### EXERCISE PROMPT
Copy out everything in the records from the line containing "Open the help question mark icon" down to the line containing "I will 75,66.", both of those lines included, without any change.

-.-.-

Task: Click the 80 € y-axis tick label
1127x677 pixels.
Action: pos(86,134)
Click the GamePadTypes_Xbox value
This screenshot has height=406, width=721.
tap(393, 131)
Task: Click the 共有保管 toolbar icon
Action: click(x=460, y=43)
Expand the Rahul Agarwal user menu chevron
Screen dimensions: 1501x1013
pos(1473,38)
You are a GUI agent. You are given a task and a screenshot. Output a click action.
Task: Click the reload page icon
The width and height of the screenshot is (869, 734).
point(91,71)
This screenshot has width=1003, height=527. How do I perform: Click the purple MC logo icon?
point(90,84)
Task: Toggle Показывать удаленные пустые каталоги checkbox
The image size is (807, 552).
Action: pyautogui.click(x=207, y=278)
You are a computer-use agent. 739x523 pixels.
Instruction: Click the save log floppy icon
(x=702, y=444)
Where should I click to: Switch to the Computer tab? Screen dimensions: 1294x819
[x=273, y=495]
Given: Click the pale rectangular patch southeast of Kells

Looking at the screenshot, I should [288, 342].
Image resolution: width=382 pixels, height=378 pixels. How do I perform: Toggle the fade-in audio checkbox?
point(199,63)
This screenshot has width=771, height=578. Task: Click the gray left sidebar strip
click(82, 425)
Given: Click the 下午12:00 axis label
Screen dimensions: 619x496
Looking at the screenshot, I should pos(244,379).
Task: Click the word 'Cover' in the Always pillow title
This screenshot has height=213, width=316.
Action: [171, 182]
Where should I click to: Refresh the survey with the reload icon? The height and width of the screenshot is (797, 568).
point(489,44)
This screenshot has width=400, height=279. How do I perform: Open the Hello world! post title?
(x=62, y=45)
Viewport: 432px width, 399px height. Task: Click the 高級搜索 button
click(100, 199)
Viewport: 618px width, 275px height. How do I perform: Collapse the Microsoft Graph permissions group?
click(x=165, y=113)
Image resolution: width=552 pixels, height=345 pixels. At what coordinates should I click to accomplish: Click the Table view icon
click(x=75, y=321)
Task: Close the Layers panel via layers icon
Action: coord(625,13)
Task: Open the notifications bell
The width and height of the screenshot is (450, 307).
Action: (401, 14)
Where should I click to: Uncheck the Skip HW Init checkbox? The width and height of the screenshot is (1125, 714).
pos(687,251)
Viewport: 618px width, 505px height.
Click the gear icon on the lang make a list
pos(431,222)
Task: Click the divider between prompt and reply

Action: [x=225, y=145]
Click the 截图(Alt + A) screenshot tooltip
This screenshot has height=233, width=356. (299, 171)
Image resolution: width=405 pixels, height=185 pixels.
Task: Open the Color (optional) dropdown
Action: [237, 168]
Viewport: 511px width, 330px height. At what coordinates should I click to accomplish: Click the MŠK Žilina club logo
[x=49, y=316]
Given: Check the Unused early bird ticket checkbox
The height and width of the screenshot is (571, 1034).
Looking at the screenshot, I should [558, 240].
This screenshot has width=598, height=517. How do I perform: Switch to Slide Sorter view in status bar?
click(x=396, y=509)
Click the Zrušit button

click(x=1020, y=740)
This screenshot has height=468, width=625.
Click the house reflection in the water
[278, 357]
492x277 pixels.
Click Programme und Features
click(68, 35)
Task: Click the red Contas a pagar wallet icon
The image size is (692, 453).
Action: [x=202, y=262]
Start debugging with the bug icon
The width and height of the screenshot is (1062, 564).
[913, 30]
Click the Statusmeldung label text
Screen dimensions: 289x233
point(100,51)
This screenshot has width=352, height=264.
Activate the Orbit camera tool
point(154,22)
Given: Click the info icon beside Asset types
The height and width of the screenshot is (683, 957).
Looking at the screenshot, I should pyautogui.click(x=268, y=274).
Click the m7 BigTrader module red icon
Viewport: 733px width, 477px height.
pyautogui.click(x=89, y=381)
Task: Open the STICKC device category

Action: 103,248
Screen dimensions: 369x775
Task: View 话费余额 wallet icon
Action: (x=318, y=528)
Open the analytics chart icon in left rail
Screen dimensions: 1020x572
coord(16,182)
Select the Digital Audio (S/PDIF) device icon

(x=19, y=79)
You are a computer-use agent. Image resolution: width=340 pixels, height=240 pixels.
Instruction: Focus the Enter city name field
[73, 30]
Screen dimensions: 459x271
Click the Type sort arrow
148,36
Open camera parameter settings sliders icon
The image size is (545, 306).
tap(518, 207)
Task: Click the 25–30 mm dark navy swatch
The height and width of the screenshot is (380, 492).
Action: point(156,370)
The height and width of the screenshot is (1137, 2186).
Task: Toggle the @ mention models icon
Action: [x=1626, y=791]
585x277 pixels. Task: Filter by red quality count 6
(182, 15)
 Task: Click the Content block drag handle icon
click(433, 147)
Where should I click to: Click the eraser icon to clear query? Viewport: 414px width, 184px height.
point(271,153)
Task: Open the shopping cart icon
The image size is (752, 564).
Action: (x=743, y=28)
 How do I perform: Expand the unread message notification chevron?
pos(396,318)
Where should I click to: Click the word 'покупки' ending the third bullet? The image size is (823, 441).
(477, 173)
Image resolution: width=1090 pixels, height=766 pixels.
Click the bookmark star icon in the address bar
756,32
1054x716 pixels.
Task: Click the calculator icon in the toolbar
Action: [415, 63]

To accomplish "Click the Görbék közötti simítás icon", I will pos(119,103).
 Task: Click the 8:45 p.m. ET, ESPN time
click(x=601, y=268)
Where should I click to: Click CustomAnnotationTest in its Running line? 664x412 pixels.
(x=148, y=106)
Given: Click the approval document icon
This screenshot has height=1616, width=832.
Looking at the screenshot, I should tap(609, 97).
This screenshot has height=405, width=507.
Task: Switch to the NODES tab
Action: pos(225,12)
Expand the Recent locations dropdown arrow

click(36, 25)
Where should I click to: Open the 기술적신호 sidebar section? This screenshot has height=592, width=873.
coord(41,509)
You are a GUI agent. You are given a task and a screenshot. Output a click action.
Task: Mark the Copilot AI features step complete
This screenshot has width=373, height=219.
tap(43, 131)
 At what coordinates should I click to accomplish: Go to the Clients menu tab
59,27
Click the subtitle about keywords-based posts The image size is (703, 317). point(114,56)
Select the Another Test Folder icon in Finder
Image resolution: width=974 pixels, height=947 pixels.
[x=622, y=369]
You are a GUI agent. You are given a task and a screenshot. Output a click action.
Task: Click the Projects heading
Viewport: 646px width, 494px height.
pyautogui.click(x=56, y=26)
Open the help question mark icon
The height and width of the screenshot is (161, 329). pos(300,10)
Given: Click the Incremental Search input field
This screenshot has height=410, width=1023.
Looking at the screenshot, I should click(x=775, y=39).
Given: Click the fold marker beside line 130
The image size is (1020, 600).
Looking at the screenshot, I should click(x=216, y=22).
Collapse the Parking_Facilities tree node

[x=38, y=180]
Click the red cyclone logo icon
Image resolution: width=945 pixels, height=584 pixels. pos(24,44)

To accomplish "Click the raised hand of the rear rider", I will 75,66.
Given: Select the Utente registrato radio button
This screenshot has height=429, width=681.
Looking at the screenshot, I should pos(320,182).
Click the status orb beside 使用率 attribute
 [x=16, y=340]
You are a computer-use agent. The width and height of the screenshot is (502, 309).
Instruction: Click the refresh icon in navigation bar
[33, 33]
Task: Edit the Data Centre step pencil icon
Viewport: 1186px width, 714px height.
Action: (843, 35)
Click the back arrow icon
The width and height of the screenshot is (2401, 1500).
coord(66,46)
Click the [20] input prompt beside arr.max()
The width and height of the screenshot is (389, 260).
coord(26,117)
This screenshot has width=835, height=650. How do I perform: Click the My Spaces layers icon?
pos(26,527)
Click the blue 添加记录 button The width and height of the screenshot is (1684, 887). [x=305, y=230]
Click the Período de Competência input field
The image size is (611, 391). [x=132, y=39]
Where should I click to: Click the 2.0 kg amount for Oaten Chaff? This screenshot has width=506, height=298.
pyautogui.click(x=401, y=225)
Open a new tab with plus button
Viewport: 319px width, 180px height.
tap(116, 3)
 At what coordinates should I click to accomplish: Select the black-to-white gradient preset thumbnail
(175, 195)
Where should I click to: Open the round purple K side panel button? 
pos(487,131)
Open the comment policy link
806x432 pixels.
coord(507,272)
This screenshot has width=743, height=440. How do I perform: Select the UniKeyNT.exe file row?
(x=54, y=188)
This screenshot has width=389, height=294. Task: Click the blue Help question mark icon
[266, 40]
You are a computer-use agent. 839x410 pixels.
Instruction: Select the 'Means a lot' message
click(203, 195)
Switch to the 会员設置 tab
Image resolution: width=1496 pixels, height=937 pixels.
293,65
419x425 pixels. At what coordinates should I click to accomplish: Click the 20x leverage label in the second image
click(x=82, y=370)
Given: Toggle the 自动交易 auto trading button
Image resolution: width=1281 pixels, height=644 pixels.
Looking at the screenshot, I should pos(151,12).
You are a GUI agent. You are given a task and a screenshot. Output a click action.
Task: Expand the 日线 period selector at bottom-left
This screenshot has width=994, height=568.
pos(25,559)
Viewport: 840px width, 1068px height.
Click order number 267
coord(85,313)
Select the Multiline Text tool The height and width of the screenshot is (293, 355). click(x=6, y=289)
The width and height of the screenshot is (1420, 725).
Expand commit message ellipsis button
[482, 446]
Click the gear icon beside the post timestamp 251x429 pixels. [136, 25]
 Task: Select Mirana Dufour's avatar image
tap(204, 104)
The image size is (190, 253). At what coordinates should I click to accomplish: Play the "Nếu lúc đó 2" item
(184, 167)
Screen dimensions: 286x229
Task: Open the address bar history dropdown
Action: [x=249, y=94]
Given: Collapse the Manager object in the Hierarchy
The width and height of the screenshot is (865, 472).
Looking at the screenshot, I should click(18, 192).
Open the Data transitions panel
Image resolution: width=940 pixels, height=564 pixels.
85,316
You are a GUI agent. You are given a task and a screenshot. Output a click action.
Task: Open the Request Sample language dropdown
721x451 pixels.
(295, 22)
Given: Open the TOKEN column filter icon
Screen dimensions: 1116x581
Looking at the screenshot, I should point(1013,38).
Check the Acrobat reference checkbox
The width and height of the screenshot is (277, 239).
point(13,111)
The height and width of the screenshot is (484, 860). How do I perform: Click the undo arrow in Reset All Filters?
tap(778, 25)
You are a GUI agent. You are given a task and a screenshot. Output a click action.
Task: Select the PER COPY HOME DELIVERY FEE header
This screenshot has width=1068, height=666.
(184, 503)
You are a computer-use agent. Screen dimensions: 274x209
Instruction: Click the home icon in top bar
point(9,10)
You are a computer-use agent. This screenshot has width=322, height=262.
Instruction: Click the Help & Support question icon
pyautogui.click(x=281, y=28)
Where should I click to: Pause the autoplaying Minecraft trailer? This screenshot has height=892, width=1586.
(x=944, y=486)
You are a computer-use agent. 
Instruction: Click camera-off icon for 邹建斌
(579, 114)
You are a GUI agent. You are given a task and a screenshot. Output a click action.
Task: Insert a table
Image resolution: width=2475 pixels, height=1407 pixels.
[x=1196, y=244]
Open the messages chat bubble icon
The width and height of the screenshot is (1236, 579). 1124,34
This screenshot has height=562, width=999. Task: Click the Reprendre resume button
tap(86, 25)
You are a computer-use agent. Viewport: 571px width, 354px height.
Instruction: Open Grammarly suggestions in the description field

-.-.-

### SOLUTION
Open the help question mark icon
The height and width of the screenshot is (161, 329). pos(300,10)
Given: Click the Incremental Search input field
This screenshot has height=410, width=1023.
Looking at the screenshot, I should click(x=775, y=39).
Given: Click the fold marker beside line 130
The image size is (1020, 600).
Looking at the screenshot, I should click(x=216, y=22).
Collapse the Parking_Facilities tree node

[x=38, y=180]
Click the red cyclone logo icon
Image resolution: width=945 pixels, height=584 pixels. pos(24,44)

To accomplish "Click the raised hand of the rear rider", I will 75,66.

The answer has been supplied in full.